Check each line of the material, and show the ones that include the word "will".

○ ○ ○ ○ ○ ○ ○

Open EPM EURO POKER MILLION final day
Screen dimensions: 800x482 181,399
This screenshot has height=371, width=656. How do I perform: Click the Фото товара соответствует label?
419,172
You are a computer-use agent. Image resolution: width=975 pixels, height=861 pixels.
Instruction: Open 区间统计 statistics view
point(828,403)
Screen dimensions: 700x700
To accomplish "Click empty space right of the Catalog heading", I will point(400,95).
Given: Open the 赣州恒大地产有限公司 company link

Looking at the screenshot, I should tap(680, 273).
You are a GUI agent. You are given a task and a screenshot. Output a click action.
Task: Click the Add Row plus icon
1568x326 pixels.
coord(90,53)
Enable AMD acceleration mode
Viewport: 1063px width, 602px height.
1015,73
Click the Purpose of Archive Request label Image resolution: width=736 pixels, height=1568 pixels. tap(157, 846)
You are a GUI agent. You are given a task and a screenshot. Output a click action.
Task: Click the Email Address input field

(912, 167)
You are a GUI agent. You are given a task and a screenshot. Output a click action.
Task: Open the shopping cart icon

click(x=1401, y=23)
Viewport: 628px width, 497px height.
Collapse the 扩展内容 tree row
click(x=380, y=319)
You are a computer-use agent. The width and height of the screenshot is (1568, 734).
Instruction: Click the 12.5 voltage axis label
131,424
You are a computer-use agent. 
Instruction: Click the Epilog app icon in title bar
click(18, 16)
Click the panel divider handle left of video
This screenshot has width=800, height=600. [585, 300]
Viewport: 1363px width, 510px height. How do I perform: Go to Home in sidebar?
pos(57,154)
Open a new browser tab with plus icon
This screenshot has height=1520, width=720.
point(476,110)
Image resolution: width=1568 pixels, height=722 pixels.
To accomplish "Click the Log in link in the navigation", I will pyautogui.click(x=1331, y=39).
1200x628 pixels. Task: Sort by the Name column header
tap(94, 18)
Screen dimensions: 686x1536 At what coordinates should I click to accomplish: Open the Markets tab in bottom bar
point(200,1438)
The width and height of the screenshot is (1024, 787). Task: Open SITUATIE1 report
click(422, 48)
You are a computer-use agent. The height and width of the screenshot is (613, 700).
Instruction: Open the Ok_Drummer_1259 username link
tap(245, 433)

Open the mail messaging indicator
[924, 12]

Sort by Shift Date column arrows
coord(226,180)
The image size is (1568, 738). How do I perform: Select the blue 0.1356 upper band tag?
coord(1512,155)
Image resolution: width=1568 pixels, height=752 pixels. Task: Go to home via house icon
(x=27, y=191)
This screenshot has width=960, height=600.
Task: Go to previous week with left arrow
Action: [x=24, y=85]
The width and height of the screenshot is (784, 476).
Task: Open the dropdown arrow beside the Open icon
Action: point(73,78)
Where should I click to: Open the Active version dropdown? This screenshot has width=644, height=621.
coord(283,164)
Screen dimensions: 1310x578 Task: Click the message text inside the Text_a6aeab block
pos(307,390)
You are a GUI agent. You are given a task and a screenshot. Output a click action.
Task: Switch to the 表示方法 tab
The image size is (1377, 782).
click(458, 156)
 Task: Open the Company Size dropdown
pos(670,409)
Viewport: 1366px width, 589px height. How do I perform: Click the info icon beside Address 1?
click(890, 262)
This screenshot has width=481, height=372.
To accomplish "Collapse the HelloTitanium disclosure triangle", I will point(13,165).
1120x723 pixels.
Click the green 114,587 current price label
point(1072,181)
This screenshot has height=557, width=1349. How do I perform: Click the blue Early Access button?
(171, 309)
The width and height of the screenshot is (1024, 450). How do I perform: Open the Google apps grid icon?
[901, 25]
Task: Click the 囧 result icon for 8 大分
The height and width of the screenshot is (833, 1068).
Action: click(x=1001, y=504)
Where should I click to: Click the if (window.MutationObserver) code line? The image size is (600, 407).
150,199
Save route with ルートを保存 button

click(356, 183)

○ ○ ○ ○ ○ ○ ○

Solution below
To accomplish "Click empty space right of the Catalog heading", I will point(400,95).
To accomplish "Click the Log in link in the navigation", I will pyautogui.click(x=1331, y=39).
To accomplish "Collapse the HelloTitanium disclosure triangle", I will point(13,165).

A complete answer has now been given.